St. Michael’s, one of the main churches in Lüneburg, is a good example of the red-brick hall churches of Northern Germany. In AD 956 the Holy-Roman emperor, Otto I, presented the Benedictine Abbey with the income from customs deriving from the extraction of the salt, which later made Lüneburg both famous and extremely wealthy.
St. Michael’s was at that time part of the castle of the Billunger ducal family, which was located on a hill in Lüneburg. This was the family Abbey and members of the Billungers were buried there. However, in 1371 the conflicts between the magnates and the city of Lüneburg over the income from the trade with salt turned into an open rebellion and the people from the city attacked the castle and tore it down. The Abbey was later relocated and rebuilt inside the town itself. This was part of the magnates effort to regain the power in the city. In connection with this the remains of the ducal families of the Billungs and the Welfs – who had taken over – were transferred to the new church.
The building of the church was commenced in 1376 and finished in 1412. It measures 53 m long, 26 m wide and 20 m high. The tower raises 79 m high into the air. The church was built in red-brick and stands as one of the more prominent examples of this traditional form of construction in the area. It is a prime example of the so-called “Halle Kirchen” in Northern Germany and a prominent stop on the European Route of Brick Gothic.
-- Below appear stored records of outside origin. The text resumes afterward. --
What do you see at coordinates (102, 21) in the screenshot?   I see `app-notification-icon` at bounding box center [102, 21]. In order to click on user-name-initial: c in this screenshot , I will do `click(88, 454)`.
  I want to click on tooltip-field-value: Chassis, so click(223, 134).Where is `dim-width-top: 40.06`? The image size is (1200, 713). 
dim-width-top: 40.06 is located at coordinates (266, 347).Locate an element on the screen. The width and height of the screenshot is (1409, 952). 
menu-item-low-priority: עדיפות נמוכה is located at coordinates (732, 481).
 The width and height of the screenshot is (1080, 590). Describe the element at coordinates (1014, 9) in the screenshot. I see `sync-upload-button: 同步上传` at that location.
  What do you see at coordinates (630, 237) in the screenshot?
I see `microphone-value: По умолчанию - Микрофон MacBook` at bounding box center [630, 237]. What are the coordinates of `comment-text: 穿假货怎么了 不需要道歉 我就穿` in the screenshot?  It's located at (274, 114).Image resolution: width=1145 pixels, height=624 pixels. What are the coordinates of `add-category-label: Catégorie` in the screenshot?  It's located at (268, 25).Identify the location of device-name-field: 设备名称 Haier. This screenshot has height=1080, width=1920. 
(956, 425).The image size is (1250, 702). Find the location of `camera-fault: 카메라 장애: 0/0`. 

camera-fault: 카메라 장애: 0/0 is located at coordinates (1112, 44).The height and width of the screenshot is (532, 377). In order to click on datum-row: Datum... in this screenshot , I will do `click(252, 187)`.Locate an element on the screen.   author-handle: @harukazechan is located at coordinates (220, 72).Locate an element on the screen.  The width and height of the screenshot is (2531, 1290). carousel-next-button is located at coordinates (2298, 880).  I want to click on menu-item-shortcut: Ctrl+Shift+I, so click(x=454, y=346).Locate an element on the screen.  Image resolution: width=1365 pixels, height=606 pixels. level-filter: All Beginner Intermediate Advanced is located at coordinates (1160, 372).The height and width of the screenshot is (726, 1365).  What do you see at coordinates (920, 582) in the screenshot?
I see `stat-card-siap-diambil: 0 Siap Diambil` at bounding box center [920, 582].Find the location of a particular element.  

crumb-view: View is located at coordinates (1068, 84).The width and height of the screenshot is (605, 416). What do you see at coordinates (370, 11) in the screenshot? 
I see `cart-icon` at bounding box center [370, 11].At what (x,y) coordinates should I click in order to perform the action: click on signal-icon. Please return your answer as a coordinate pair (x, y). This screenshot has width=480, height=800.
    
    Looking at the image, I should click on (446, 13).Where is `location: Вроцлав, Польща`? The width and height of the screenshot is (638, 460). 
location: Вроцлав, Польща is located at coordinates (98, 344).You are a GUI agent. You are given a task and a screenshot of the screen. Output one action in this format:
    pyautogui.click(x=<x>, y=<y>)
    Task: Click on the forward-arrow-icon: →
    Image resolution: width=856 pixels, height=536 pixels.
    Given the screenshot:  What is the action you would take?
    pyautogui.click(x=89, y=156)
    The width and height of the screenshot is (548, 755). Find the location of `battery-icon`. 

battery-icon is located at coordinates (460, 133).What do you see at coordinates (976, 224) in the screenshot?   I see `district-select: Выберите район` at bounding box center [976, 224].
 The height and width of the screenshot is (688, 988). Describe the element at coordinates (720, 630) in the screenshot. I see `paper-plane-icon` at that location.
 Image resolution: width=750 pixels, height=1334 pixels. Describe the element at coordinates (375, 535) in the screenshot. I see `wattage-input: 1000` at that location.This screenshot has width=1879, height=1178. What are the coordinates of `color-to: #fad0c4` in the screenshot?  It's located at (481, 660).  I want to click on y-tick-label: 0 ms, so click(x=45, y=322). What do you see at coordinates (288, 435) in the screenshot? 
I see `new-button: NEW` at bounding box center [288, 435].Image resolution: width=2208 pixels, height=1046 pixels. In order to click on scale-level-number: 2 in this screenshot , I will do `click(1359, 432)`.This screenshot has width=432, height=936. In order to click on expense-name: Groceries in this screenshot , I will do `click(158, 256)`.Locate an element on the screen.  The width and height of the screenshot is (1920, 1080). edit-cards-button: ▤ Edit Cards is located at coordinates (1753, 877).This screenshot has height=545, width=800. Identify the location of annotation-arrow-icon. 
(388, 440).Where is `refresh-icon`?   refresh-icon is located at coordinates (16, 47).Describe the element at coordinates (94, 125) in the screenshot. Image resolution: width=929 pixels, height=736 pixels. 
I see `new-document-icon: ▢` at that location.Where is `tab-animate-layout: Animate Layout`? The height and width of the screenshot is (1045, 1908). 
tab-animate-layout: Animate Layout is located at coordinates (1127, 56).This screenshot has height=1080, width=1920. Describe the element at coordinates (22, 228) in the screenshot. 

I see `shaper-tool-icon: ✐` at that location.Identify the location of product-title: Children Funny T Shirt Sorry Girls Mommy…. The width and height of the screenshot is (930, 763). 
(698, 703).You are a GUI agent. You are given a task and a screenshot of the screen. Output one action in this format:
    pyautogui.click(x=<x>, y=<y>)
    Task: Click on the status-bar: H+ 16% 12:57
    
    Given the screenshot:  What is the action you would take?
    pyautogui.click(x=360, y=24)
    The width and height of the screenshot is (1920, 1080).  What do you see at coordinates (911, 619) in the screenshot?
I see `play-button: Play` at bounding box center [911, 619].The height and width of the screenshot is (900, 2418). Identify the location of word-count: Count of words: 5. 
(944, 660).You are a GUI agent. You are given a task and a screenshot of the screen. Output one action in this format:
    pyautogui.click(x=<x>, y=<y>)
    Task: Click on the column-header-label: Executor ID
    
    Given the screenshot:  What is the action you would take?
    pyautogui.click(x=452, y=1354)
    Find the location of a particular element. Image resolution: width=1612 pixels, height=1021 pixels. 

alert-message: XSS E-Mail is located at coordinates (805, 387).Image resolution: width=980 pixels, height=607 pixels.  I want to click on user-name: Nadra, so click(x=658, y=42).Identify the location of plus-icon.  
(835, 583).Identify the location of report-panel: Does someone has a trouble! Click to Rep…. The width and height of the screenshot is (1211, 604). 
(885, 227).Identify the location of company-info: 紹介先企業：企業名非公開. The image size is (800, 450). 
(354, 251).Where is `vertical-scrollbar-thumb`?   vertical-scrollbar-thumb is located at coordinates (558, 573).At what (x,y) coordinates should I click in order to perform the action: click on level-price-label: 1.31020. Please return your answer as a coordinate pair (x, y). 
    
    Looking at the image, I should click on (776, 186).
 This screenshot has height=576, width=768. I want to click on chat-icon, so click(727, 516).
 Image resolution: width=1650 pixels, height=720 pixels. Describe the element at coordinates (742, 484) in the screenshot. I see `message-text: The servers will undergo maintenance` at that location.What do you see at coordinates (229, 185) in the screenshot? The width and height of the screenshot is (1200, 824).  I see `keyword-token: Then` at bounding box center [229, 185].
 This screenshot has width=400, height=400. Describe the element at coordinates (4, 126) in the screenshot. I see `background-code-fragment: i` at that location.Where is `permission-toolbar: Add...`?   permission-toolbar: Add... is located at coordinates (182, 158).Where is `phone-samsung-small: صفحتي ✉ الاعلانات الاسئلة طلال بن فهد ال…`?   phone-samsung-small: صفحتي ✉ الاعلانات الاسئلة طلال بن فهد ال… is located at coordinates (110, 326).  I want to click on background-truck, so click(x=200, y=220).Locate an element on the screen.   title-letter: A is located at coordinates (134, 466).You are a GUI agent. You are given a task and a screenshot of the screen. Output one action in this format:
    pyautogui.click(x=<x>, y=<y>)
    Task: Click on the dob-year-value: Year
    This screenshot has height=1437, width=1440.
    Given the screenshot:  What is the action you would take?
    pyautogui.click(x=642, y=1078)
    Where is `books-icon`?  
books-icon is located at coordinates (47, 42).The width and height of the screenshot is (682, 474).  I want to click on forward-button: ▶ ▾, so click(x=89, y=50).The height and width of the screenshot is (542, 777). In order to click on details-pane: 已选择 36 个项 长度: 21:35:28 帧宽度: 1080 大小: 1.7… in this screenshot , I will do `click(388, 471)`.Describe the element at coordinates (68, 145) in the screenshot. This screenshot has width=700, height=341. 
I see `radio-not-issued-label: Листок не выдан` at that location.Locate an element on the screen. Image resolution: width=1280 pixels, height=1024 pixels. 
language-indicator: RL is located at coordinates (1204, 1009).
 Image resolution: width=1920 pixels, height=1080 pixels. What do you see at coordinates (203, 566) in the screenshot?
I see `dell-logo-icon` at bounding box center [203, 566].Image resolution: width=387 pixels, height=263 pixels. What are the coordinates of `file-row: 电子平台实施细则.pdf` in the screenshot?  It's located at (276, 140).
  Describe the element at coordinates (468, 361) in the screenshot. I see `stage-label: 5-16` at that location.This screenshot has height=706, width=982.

As befitted an important church in one of the wealthy towns in the Hanseatic League, it was fitted with a number of exquisite pieces of art. One of these was the famous Golden Panel (Goldene Tafel), which served both as a retable and reliquary on the main altar.
The Golden Panel was originally a Romanesque golden antepedium, which later became enclosed in a retable consisting of two sets of double wings, painted by the “Master of the Golden Panel in Lüneburg”(c. 1431-1435). The central Romanesque antepedium was destroyed in 1698 by robbers, who melted it down, but the wings still exist and are housed in the Landesmuseum in Hannover. The closed wings showed the Crucifixion on one side and the Brazen Serpent on the other. The insides of the outer wings and the insides of the inner wings depicted 36 scenes from the Life of the Virgin and the Passion of Christ. On the inside of the inner wings were carved and guided figures of saints and prophets. Around the inserted Romanesque antepedium golden reliquaries were placed in niches; hence the name.References:
Glimmingehus, is the best preserved medieval stronghold in Scandinavia. It was built 1499-1506, during an era when Scania formed a vital part of Denmark, and contains many defensive arrangements of the era, such as parapets, false doors and dead-end corridors, 'murder-holes' for pouring boiling pitch over the attackers, moats, drawbridges and various other forms of death traps to surprise trespassers and protect the nobles against peasant uprisings. The lower part of the castle's stone walls are 2.4 meters (94 inches) thick and the upper part 1.8 meters (71 inches).
Construction was started in 1499 by the Danish knight Jens Holgersen Ulfstand and stone-cutter-mason and architect Adam van Düren, a North German master who also worked on Lund Cathedral. Construction was completed in 1506.
Ulfstand was a councillor, nobleman and admiral serving under John I of Denmark and many objects have been uncovered during archeological excavations that demonstrate the extravagant lifestyle of the knight's family at Glimmingehus up until Ulfstand's death in 1523. Some of the most expensive objects for sale in Europe during this period, such as Venetian glass, painted glass from the Rhine district and Spanish ceramics have been found here. Evidence of the family's wealth can also be seen inside the stone fortress, where everyday comforts for the knight's family included hot air channels in the walls and bench seats in the window recesses. Although considered comfortable for its period, it has also been argued that Glimmingehus was an expression of "Knighthood nostalgia" and not considered opulent or progressive enough even to the knight's contemporaries and especially not to later generations of the Scanian nobility. Glimmingehus is thought to have served as a residential castle for only a few generations before being transformed into a storage facility for grain.
An order from Charles XI to the administrators of the Swedish dominion of Scania in 1676 to demolish the castle, in order to ensure that it would not fall into the hands of the Danish king during the Scanian War, could not be executed. A first attempt, in which 20 Scanian farmers were ordered to assist, proved unsuccessful. An additional force of 130 men were sent to Glimmingehus to execute the order in a second attempt. However, before they could carry out the order, a Danish-Dutch naval division arrived in Ystad, and the Swedes had to abandon the demolition attempts. Throughout the 18th century the castle was used as deposit for agricultural produce and in 1924 it was donated to the Swedish state. Today it is administered by the Swedish National Heritage Board.
On site there is a museum, medieval kitchen, shop and restaurant and coffee house. During summer time there are several guided tours daily. In local folklore, the castle is described as haunted by multiple ghosts and the tradition of storytelling inspired by the castle is continued in the summer events at the castle called "Strange stories and terrifying tales".